Now our client code (Child class) can depend on code that it actually uses. Much better. 😎
We can easily implement multiple classes in C# using this syntax. Take a look at this Adult class. It depends on code (the two interfaces) that it actually uses. ✅
5. The Dependency Inversion Principle (DIP)
The Dependency Inversion Principle states that
"High-level modules should not depend on low level modules. Both should depend on abstractions.
Abstractions should not depend on details. Details should depend on abstractions"
In a C# project, your project references will point in the direction your dependencies.

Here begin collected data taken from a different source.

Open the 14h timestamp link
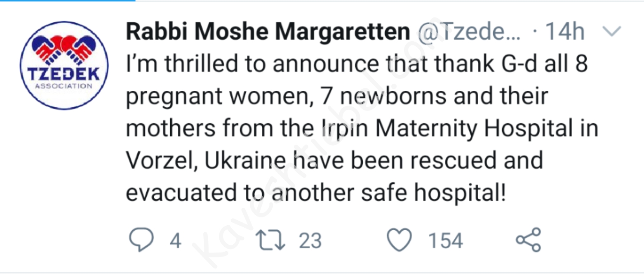644x276 pixels. point(564,32)
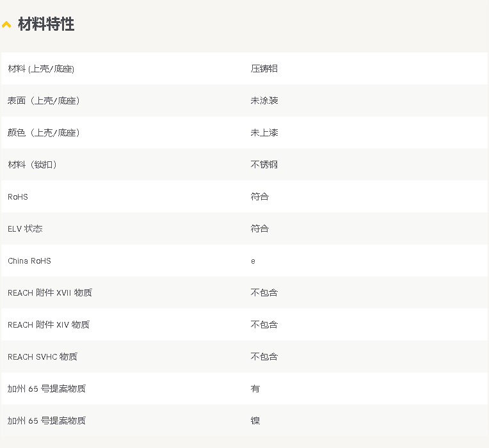Select the 颜色（上壳/底座）row label
The height and width of the screenshot is (448, 489).
[44, 132]
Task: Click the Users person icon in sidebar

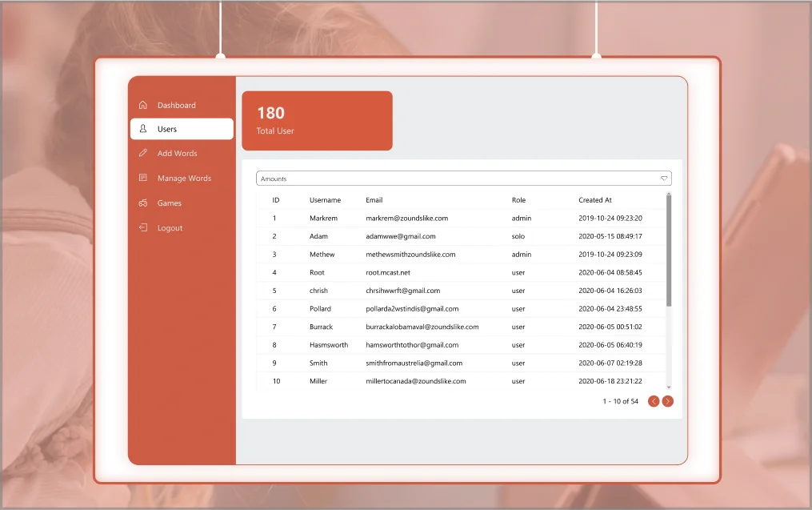Action: pos(142,129)
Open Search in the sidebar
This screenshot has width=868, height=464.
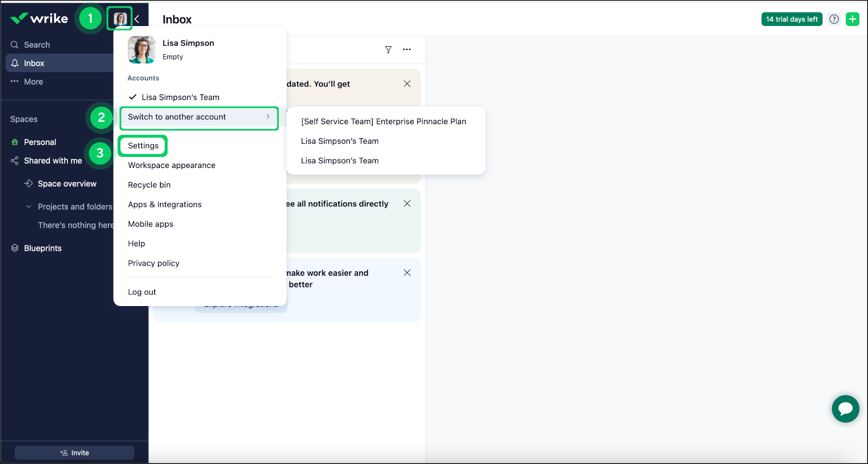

In domain driven design or onion architecture as it's sometimes called, the references will point away from low-level (implementation code) and towards your business logic / domain layer.
You can think of high-level code as being more process-orientated. It's more abstract and more concerned with the business rules.
Low level code is the plumbing code.
Here's an example showing what high-level code and low-level code might look like in a program.
The Domain layer is just concerned with publishing a course. As we move to lower level code we get more concrete. See changes to the course status id - this is low level code (In the context of a language like C#).
Abstractions are generally achieved using interfaces and abstract base classes.
@ardalis put it really well when he said that they're generally types that can't be instantiated (Read, you can't make a new object from them).
Abstractions define a contract, they don't do the work
Abstractions specify WHAT should be done without telling us HOW they should be done.
Again, thinking of abstractions in terms of a contract is a useful exercise.
I like to think of an abstraction speaking to any class that depends on the abstraction as saying something like:
"This is what you must do, I don't care how you do it." - Abstraction speaking to a class that depends on it.
This may seem stupid. It helps me understand abstractions and interfaces and how they can be used to make programs easier to design and manage.
If it's stupid, but works, it ain't stupid!
So that's it, by now you'll have a better understanding of these 5 principles and you can start incorporating them into your work. You'll be aware of them if nothing else and being aware of them is half the battle.
I first learned about these principles in my University but what really drove them home was the SOLID Principles for C# developers course by Steve Smith on Pluralsight called 'SOLID Principles for C# Developers'. I highly recommend it.